Festival Berlioz 2015 : le Théâtre antique de Vienne habité par le "Te Deum"

Par @Culturebox
Mis à jour le 06/12/2016 à 06H30, publié le 22/08/2015 à 12H40
Le 21 août au Théâtre antique de Vienne, lors du "Te Deum" de Berlioz présenté dans le cadre du Festival Berlioz 2015.

Le 21 août au Théâtre antique de Vienne, lors du "Te Deum" de Berlioz présenté dans le cadre du Festival Berlioz 2015.

© JEFF PACHOUD / AFP

Le Festival Berlioz a réussi son pari en remplissant vendredi soir le 21 août le Théâtre antique de Vienne (Isère) pour une longue soirée consacrée au compositeur romantique, avec en point d'orgue un puissant "Te Deum" restitué par 800 musiciens et choristes.

"C'était LE projet du festival. On a pris Berlioz au mot. Et on a monté cette pièce comme il l'aurait voulu", avec toute sa démesure : un orchestre symphonique, deux choeurs d'oratorio et six cents enfants de la région, souligne l'organisateur Bruno Messina. Sur cette scène, qui accueille régulièrement les stars du rock et du jazz,  "c'est Berlioz superstar", relève Bruno Messina, en soulignant qu'avec 6.000 spectateurs le festival avait fait mieux que le dernier concert de Santana.

Revanche posthume pour Berlioz

C'est une revanche posthume pour Hector Berlioz, qui fut plus souvent raillé qu'encensé, du moins en France, de son vivant. Et dont nombre d'oeuvres furent des fours au moment de leur présentation. "Pour sa damnation de Faust, si importante aujourd'hui, la salle était aux  trois-quarts vide", a rappelé l'organisateur. "Il est mort en 1869 et il disait que 130 ans après sa mort, on  commencerait à apprécier sa musique. On y est", a relevé Bruno Messina.
Au sein du Théâtre antique de Vienne, le 21 août 2015.

Au sein du Théâtre antique de Vienne, le 21 août 2015.

© JEFF PACHOUD / AFP

La soirée, commencée à 18 heures avec trois orchestres de jeunes de l'Isère et terminée tard dans la nuit avec des variations jazz autour de l'oeuvre de  Berlioz, était centrée sur "un gala impérial" dont la pièce de choix était le Te Deum composé pour le sacre de Napoléon III. Un Te Deum, a souligné le maître de cérémonie Frédéric Lodéon, joué sur instruments d'époque et où le sens du détail a été poussé au point d'en restituer les paroles avec la prononciation du latin de l'époque !

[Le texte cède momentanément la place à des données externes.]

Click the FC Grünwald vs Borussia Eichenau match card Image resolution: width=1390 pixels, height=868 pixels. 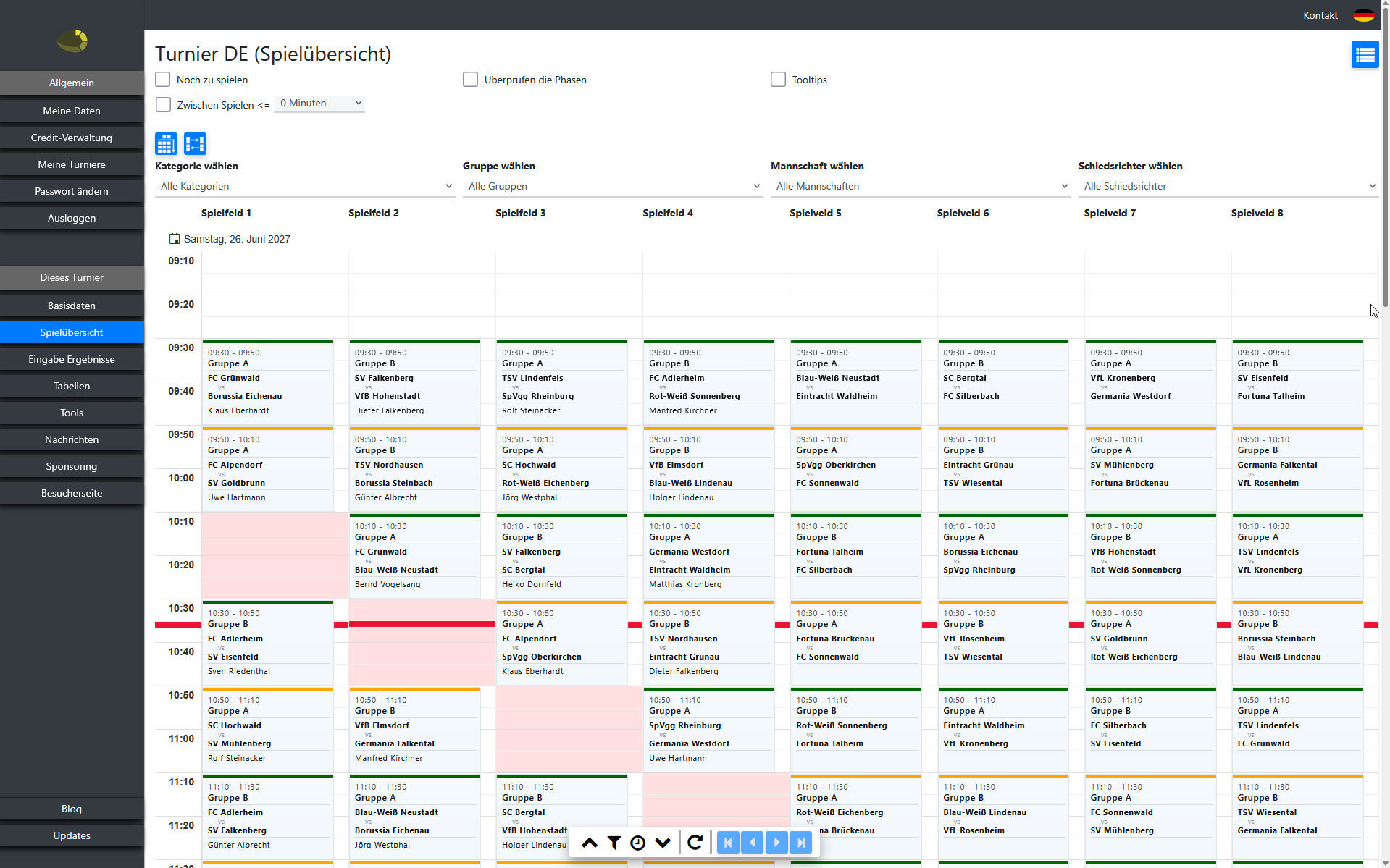(x=268, y=382)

La fascination pour Napoléon comme fil conducteur

Le Festival Berlioz continue jusqu'au 30 août, avec une série de concerts organisés pour l'essentiel dans la ville natale du compositeur, à la Côte-Saint-André (Isère). Tous ces spectacles ont cette année pour fil conducteur la fascination qu'avait Berlioz pour Napoléon 1er, dont on célébrait cette année le deux centième anniversaire du retour de l'île d'Elbe à travers l'Isère. Mais aussi ses tentatives, souvent vaines, pour s'attirer les faveurs de son neveu Napoléon III.

Pour son Te Deum, Berlioz avait ainsi repris les bribes d'une symphonie inachevée consacrée à Napoléon. Avec l'espoir déçu de le faire jouer pour le sacre de Napoléon III, puis pour son mariage. L'oeuvre avait finalement été donnée en 1855 à l'église Saint-Eustache, à Paris, à l'occasion de l'Exposition universelle.